この世に「絶対」なんて存在するもんか。…という考えを持つ俺であったが、初めて信じたくなる「絶対」であった。自然と口が動くのを感じる。言うつもりのなかった内容なのに、すらすらと言葉が出てきた。


「…俺、白鳥沢ではまだ全然レギュラーとか、そういうのに選ばれたこと無いんだけど…」
「うん」
「今は先輩が俺と同じポジションで、ずっとレギュラーだから。今んとこその人に全然勝てなくて」
「その人は白布くんから見てもやっぱり凄いの?」
「…うん。まあ。凄い、けど」


けど、俺があまりにも子どもだから接し方が分からない。それを包み込むように、全部分かっているかのような振る舞いをされるのも腹が立つ。俺はとんだ天邪鬼である。


「どうしてもライバル視してるから、俺すっげえ生意気な態度になってて」
「それは直そう!」
「へ、」


白石さんはウンウンと聞いてくれていたが、そこで初めて強めに指摘された。突然だったので変な声が出てしまった。でも、まあ、彼女の言う通りである。直すべきだ。
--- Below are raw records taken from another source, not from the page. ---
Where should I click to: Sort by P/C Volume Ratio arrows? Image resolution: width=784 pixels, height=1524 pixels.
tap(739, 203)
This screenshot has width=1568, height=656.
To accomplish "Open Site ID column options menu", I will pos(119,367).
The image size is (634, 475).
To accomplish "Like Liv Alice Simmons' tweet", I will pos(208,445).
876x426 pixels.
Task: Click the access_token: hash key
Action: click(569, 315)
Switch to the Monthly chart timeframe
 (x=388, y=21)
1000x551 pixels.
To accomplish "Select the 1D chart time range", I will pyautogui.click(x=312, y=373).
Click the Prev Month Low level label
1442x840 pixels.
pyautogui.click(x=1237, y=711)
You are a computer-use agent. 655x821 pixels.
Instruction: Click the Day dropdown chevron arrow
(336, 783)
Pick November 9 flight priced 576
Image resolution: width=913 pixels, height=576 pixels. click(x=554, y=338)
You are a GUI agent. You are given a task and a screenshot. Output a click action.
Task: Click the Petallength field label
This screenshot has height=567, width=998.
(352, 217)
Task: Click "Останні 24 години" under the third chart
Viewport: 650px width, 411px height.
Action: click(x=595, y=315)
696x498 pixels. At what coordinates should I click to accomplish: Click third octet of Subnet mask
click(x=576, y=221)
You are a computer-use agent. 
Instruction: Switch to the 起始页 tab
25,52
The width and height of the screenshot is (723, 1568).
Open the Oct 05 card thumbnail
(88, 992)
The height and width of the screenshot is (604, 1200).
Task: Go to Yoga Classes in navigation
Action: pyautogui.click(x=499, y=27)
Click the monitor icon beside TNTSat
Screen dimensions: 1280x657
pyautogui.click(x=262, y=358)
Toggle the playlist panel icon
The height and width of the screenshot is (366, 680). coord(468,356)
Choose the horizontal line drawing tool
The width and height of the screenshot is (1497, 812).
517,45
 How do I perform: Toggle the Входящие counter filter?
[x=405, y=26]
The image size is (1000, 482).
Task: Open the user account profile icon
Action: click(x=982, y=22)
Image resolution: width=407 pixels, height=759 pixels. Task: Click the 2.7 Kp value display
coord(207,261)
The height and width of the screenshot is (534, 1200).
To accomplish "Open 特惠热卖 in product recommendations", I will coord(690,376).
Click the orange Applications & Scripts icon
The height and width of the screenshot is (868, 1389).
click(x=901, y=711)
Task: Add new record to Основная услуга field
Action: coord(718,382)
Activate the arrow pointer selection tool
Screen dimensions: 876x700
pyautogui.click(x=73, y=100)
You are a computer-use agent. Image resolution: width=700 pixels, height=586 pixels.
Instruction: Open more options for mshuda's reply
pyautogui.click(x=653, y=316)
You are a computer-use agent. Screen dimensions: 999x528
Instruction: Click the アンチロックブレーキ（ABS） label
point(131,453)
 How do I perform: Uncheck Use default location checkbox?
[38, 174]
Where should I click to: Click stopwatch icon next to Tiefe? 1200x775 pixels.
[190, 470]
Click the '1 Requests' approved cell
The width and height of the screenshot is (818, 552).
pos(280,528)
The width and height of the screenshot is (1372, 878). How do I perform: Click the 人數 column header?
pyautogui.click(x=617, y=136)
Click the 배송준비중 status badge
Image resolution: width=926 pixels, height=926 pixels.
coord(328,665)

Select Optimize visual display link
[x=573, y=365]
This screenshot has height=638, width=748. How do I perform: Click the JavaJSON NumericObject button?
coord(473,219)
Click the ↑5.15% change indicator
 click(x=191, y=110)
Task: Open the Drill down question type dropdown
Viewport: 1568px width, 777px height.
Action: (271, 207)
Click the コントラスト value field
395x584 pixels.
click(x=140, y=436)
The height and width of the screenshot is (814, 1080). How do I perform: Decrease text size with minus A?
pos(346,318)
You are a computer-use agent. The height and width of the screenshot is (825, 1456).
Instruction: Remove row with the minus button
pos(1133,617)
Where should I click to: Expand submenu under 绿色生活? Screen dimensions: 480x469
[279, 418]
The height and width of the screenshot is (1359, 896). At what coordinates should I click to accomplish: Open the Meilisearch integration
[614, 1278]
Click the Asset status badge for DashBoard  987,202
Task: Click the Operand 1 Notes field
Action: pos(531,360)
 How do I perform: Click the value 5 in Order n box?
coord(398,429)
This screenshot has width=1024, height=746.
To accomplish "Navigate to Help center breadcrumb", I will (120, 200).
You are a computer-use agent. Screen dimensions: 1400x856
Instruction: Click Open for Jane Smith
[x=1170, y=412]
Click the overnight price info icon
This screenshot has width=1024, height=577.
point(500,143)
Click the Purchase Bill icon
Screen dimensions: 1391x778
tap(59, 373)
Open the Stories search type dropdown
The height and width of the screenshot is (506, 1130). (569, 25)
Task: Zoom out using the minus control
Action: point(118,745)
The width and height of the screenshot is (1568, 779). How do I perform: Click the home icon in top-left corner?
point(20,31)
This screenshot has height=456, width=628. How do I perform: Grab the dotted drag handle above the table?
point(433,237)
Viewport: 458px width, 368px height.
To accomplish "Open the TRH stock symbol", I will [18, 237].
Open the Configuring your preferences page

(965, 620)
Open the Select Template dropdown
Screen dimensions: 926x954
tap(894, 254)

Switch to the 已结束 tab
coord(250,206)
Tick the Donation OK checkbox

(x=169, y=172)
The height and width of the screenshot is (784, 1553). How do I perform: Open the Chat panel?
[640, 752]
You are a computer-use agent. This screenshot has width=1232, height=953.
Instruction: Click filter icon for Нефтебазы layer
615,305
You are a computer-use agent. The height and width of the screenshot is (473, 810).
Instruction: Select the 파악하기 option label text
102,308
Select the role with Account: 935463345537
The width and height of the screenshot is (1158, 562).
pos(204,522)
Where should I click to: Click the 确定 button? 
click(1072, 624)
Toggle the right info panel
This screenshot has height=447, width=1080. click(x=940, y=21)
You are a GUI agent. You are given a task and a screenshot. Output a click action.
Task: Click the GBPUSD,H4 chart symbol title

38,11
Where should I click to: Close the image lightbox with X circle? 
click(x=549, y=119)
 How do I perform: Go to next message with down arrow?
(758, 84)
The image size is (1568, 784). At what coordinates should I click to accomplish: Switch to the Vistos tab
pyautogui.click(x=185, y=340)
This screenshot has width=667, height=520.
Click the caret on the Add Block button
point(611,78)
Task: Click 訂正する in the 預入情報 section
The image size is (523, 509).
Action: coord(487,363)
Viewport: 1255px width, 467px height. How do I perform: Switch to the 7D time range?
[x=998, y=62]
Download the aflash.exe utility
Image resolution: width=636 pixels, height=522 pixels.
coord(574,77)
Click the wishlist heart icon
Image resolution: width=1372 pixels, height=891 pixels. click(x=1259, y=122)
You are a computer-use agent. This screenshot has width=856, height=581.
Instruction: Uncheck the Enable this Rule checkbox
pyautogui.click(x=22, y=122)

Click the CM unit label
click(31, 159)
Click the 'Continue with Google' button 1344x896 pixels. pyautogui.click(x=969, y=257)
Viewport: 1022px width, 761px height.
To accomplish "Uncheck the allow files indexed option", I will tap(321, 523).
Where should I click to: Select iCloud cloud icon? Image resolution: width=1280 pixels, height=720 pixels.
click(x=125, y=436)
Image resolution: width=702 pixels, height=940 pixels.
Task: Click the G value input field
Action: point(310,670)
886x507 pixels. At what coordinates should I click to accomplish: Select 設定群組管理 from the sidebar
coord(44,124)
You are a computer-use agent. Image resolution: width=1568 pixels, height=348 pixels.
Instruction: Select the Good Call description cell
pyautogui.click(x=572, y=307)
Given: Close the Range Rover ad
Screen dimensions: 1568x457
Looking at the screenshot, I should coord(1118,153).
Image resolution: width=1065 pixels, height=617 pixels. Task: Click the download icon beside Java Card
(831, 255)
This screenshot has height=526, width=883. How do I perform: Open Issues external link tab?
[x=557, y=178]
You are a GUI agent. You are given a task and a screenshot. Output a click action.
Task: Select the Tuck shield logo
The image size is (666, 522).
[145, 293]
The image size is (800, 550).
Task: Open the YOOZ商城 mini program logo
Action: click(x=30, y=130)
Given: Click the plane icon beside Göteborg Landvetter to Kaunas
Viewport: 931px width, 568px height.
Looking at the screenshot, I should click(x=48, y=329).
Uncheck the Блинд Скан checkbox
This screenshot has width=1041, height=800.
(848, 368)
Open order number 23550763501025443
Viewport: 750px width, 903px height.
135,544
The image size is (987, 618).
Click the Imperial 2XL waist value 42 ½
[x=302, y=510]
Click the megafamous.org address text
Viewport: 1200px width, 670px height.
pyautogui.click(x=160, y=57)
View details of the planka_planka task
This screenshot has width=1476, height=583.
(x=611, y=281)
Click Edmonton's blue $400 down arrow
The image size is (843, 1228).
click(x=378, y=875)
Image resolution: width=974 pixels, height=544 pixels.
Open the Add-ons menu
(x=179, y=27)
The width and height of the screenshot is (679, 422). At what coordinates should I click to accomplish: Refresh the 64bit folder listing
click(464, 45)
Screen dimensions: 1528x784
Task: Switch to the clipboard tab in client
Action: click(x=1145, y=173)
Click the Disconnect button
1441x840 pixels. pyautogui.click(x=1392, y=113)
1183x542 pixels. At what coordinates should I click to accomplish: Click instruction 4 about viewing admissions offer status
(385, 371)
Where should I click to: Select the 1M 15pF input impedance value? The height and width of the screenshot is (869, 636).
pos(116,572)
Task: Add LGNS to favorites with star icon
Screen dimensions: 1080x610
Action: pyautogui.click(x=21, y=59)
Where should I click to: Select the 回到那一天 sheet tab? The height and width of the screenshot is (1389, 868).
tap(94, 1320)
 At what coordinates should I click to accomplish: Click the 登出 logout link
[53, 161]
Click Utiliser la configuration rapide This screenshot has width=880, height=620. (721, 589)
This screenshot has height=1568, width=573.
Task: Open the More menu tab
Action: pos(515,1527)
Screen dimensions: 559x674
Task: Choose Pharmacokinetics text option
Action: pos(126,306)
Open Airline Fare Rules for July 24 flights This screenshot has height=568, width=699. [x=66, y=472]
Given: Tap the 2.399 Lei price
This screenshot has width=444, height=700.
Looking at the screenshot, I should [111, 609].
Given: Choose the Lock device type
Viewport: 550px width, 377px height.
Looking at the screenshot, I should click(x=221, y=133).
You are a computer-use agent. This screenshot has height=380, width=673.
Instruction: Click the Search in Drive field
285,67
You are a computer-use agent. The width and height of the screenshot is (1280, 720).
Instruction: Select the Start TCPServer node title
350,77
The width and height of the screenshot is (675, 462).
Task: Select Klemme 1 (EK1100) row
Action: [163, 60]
「でも、そうだね…白布くんはその人からレギュラーの座を奪ってやりたいんだね」
「奪うって言うか…うん。まあ、奪いたいよ。いずれは」
「いずれっていつ?」


次も白石さんは前のめりで聞いてきた。今日はやけにぐいぐい来るな。おかげで「いつかレギュラーになるぞ」という漠然としていた目標を、明確に設定しなければならなくなった。


「…インハイまでには」
「絶対?」
「ぜっ…え?」
「こういうのは決めなきゃやり遂げられないと思うの私!」


座っていたはずの白石さんはいつの間にか立っていて、俺のすぐ前まで歩み寄っていた。距離が近い。しかし後ずさりする気にはならない。白石さんの言う事は最もだと思えたからである。


「うん。インハイまでには絶対」


この世に「絶対」なんて存在しない。そんな自分の考えを、クラスメートの導きで覆すことになろうとは。でも白石さんに向けての宣誓は無理やり発したものではなく、この子には誓ってみようと思えたから。同じように部活に青春を注ぎ、苦悩する白石さんにならば。


「…私もね、今ホルンをソロで吹いてる子とは友だちなんだ。超うまいの。だから正直、すごく嫌な気持ちになることもあるけど」
「…そう」
「でも決めてるから。秋のコンクールでは絶対私がソロパートを吹いてやるって」


白石さんは鼻息が聞こえてきそうなくらい意気込んでいた。河川敷で弱音を吐いていた姿とは似ても似つかなくて、この短期間にこの子に何が起きたんだろうと思わされるほど。
きっと彼女はそれを叶える日が来るのだろう。その時俺はただ拍手をして祝福するのか、自分も同じように「絶対」を成し遂げて讃え合うのか。今はどちらになるか分からないけどきっと、いや絶対に後者だ。